This isn't Newton's law of cooling applied to a single average temperature — it's a genuine 2D axisymmetric finite-volume simulation. The can or bottle is divided into a ring-and-layer grid; each cell exchanges heat with its neighbours by conduction (boosted by an empirical correlation that stands in for internal buoyant mixing) and with the environment by convection (natural or forced, using standard Churchill correlations) and radiation (Stefan–Boltzmann). A lightweight buoyancy check lets warmer, lighter fluid rise past colder, denser fluid — the same effect that makes a fridge-cold drink's core stay warmer than its surface for a surprisingly long time.
A 355 mL can starting at 22°C in a 4°C still fridge takes roughly 3 hours to approach fridge temperature — matching the common "give it a few hours" advice almost exactly. Switch to a fan-forced fridge and an 8°C target, and the same can gets there in about an hour. Drop it in an ice-water bath instead, and the target falls in a few minutes — ice water is dramatically more effective than air because water conducts heat away far faster than a breeze ever can.
Water's convective heat-transfer coefficient is roughly two orders of magnitude higher than air's, even still air against forced air. That's why the classic party trick — ice water plus salt, or just ice water alone — beats any fridge for speed, even a fan-forced one.

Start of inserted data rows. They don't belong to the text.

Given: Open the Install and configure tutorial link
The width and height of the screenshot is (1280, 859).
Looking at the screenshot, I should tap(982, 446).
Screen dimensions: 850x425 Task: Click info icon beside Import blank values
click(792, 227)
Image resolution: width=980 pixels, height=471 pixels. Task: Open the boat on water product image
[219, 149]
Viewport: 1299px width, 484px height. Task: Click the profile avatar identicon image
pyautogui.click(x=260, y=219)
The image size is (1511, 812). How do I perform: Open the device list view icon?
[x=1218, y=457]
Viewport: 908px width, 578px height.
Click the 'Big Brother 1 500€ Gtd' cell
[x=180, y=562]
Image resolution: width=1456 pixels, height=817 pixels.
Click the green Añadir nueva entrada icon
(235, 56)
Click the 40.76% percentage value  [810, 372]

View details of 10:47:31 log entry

Heat has to conduct (and buoyantly mix) its way from the centre out to the wall before it can leave. Right after you put a warm drink in the cold, the surface responds almost immediately while the core lags well behind — which is exactly why a "cold to the touch" can isn't always cold all the way through yet.
Conduction moves heat between adjacent fluid cells inside the drink. Convection is heat leaving through the container wall into moving air or water outside. Radiation is the (usually small) contribution from the container's surface glowing in the infrared toward its cooler surroundings — included here because it's rarely negligible for a still fridge.
A bottle's neck has far less surface area relative to its volume than a can's cylindrical body, so heat has fewer places to escape from near the top. The simulation models the actual tapered geometry — body, shoulder, and neck — rather than treating every container as a plain cylinder.